Copy out the rows below exactly as they appear, everything from the line containing "Click the variants" down to the line containing "tap(1124, 23)", including both of those lines.
## begin GIVEN DATA
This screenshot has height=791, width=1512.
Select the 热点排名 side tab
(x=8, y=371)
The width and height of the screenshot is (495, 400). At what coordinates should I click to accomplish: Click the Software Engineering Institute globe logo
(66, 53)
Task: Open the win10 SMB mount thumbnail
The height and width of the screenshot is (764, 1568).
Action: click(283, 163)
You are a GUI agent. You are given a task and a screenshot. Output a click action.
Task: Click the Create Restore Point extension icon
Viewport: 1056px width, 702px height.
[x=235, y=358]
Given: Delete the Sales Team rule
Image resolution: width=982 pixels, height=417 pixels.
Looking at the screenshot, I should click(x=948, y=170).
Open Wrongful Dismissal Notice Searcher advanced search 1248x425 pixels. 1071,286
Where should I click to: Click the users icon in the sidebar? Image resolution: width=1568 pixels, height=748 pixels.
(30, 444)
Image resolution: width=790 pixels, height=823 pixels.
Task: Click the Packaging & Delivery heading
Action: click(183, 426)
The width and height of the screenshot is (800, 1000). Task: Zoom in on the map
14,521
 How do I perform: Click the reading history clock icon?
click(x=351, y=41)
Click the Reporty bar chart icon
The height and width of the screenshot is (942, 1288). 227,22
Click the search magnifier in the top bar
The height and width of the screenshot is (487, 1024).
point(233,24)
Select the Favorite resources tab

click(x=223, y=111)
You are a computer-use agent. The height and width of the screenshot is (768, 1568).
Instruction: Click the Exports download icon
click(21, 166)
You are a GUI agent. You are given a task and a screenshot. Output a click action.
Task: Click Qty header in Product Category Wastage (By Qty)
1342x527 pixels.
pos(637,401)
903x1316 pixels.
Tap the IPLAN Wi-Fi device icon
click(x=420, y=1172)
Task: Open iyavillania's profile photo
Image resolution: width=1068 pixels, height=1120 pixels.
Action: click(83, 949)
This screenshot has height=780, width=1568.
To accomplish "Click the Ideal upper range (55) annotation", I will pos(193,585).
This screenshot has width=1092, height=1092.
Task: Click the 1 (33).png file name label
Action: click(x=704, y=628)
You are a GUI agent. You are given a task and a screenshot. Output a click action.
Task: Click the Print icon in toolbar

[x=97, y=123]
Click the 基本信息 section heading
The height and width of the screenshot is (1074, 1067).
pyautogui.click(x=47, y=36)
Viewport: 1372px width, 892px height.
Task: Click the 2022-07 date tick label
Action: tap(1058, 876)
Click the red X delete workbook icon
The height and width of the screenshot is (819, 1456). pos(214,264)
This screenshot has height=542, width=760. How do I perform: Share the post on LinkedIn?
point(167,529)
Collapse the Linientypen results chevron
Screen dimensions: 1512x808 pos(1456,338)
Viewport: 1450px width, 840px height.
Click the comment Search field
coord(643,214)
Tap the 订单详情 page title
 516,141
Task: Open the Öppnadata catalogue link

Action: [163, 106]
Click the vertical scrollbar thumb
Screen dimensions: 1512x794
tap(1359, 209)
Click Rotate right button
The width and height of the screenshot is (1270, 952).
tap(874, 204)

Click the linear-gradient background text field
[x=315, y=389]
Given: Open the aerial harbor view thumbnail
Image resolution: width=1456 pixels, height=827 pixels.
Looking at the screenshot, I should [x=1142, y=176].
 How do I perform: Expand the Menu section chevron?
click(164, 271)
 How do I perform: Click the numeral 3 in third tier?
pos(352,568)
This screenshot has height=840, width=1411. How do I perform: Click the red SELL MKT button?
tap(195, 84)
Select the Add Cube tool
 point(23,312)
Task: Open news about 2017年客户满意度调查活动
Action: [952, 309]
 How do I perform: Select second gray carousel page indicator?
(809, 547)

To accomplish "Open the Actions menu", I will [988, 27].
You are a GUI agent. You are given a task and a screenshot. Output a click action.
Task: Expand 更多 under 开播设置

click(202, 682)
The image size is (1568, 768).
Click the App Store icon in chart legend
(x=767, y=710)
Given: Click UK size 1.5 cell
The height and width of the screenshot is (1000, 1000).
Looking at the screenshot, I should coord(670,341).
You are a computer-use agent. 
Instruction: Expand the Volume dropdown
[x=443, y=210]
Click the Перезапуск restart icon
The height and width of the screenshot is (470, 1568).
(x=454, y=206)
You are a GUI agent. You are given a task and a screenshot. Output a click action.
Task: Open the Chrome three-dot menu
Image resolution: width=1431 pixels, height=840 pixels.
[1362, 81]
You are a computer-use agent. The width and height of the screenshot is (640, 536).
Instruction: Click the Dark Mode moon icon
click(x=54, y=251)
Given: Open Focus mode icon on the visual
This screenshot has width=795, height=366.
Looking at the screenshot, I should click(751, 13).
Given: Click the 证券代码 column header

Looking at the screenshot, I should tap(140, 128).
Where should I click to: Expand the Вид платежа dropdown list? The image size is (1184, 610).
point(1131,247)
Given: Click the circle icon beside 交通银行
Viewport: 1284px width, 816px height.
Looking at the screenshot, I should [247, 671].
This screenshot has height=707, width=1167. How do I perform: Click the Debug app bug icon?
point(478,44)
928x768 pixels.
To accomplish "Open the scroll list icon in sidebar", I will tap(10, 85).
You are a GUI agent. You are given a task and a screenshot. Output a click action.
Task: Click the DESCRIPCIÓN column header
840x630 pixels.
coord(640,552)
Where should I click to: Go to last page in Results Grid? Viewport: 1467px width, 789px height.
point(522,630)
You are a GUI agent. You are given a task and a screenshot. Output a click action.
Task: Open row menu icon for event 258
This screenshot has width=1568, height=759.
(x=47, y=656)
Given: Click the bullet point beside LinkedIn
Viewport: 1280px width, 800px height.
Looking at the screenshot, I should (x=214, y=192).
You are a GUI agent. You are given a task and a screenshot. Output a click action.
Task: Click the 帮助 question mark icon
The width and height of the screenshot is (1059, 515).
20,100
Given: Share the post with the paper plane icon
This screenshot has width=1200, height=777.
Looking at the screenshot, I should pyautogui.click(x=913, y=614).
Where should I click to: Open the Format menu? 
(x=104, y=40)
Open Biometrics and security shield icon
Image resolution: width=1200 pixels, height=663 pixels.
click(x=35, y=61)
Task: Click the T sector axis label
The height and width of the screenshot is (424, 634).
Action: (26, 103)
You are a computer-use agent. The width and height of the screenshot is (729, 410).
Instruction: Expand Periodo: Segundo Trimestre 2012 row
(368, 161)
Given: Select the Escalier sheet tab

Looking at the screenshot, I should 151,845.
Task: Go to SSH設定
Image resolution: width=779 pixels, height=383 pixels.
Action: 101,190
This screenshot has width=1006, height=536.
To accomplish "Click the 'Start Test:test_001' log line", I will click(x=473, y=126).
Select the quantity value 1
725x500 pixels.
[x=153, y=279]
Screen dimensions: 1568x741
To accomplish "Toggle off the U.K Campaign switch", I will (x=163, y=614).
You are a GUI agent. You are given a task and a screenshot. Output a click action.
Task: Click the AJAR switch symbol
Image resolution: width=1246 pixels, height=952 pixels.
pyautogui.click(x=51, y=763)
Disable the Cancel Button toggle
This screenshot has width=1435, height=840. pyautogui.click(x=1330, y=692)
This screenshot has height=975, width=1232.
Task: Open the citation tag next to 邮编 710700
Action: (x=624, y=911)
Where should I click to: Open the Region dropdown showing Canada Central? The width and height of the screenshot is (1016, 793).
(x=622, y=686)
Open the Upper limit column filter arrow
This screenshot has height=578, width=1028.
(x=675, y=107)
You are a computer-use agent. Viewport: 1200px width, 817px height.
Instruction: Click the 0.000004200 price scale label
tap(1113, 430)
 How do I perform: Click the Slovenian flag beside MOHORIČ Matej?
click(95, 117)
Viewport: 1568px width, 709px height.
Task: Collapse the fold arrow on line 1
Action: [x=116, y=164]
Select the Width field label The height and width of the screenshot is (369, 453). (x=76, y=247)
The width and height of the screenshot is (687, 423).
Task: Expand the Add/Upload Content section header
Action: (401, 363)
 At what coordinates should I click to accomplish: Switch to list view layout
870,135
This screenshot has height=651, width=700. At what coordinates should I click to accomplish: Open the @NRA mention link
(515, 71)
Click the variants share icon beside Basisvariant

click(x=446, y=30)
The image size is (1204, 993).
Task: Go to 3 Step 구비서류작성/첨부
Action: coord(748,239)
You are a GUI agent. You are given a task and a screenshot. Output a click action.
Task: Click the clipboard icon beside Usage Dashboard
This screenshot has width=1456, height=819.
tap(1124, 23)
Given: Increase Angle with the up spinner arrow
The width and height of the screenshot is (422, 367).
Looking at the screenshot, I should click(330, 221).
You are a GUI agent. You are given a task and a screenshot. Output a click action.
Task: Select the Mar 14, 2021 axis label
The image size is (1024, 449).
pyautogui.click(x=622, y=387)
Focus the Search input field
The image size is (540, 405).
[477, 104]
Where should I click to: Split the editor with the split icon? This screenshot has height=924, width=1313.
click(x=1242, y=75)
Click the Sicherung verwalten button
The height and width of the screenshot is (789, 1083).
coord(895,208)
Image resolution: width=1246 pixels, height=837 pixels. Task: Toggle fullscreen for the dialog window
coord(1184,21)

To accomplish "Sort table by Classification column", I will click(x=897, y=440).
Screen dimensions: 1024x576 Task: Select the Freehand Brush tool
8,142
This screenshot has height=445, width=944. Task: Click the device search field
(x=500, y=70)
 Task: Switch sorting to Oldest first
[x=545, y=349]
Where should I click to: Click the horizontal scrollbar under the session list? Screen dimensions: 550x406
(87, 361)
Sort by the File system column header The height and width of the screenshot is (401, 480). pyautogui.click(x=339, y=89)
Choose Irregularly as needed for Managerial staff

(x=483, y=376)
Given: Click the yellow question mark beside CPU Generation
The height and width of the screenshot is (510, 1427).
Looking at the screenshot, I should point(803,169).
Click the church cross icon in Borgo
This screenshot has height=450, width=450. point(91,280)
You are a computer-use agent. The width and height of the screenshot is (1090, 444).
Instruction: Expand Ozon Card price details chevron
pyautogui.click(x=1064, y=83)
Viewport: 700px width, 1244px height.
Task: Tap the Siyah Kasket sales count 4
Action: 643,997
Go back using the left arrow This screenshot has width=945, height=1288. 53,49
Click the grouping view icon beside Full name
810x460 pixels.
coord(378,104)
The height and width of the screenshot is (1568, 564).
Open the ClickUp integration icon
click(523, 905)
## end GIVEN DATA
> _WRITTEN ANSWER_:
Click the variants share icon beside Basisvariant

click(x=446, y=30)
The image size is (1204, 993).
Task: Go to 3 Step 구비서류작성/첨부
Action: coord(748,239)
You are a GUI agent. You are given a task and a screenshot. Output a click action.
Task: Click the clipboard icon beside Usage Dashboard
This screenshot has width=1456, height=819.
tap(1124, 23)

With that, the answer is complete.